In your programming language analogy, these data types are only abstractions built on top of a more fundamental CPU architecture where the only data types are bytes. Maybe an implementation of C# could be made that uses exactly the same bit pattern for an int as Haskell does. Human neurons work pretty much the same way across individuals, and even cortical columns seem to use the same architecture.
I don’t think the inability to communicate qualia is primarily due to the limitation of language, but due to the limitation of imagination. I can explain what a tesseract is, but that doesn’t mean you can visualize it. I could give you analogies with lower dimensions. Maybe you could understand well enough to make a mental model that gives you good predictions, but you still can’t visualize it. Similarly, I could explain what it’s like to be a tetrachromat, how septarine and octarine are colors distinct from the others, and maybe you can develop a model good enough to make good predictions about how it would work, but again you can’t visualize these colors. This failing is not on English.
Sure the difference between hearing about a tesseract and being able to visualise it is significant but I think the difference might not be an impossibility barrier but just skill level of imagination.
Having learned some echolocation my qualia involved in hearing have changed and it makes it seem possible to be able to make a similar transition from a trichromat visual space into a tetrachromat visual space.
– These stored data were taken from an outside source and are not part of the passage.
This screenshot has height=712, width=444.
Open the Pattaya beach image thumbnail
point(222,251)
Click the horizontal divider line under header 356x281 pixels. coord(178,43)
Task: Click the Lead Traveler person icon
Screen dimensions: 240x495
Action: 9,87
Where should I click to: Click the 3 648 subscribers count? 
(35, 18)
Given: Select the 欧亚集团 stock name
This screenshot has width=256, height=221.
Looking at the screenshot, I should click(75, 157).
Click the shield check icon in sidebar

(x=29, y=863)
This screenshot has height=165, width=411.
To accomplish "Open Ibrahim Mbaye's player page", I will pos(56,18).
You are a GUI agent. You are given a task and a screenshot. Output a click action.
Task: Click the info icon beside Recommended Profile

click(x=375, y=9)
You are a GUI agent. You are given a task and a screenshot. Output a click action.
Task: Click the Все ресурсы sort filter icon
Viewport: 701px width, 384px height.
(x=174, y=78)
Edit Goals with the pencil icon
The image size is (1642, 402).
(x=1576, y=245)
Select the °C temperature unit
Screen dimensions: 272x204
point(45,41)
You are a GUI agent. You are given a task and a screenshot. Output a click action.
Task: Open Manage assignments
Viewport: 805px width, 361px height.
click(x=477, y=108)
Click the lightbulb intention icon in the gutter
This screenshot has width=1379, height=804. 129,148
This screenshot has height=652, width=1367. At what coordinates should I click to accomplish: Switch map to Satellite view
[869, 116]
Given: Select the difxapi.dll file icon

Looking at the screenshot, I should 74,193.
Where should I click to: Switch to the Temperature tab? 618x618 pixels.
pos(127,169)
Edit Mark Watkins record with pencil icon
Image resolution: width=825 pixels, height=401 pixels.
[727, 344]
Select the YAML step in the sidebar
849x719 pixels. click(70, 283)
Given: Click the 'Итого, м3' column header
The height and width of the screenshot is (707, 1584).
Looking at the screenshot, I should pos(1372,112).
The weird thing about it is that my ear receives as much information that it did before but I just pay attention to it differently. Having deficient understanding in the sense of getting things wrong is easy line to draw. But it seems at some point the understanding becomes vivid instead of theorethical.
I’m pretty sure that’s not what “intrinisc” is supposed to mean. From “The Qualities of Qualia” by David de Leon.
I find it important in philosophy to be on the clear what you mean. It is one thing to explain and another to define what you mean. You might point to a yellow object and say yellow and somebody that misunderstood might think that you mean “roundness” by yellow. The accuracy is most important when the views are radical and talk in very different worlds. And “disproving” yellow by not being able to pick it out from ostensive differentation is not an argumentative victory but a communicative failure.
Even if we use some other term I think that meaning is important to have. “Plogiston” might sneak in claims but that is just the more reason to have terms that have as little room for smuggling as possible. And we still need good terms to talk about burning. “oxygen” literally means “black maker” but we nowadays understand it as a term to refer to a element which has definitionally very little to do with the color black.
I think the starting point that generated the word refers to a genuine problem. Having qualia in category three would mean that you claim that I do not have experiences. And if qualia is a bad loaded word to refer to the thing to be explained it would be good to make up a new term that refers to that. But to me qualia was just that word. I word like “dark matter” might experience similar “highjack pressure” by having wild claims thrown around about it. And there having things like “warm dark matter”, “wimpy dark matter” makes the classification more fine making the conceptual analysis proceed. But requirements of clear thinking are different from tradition preservance. If you say that “warm dark matter” can’t be the answer the question of dark matter still stands. Even if you succesfully argue that “qualia” can’t be a attractive concept the issue of me not being a p-zombie still remains and it would be expected that some theorethical bending over backwards would happen.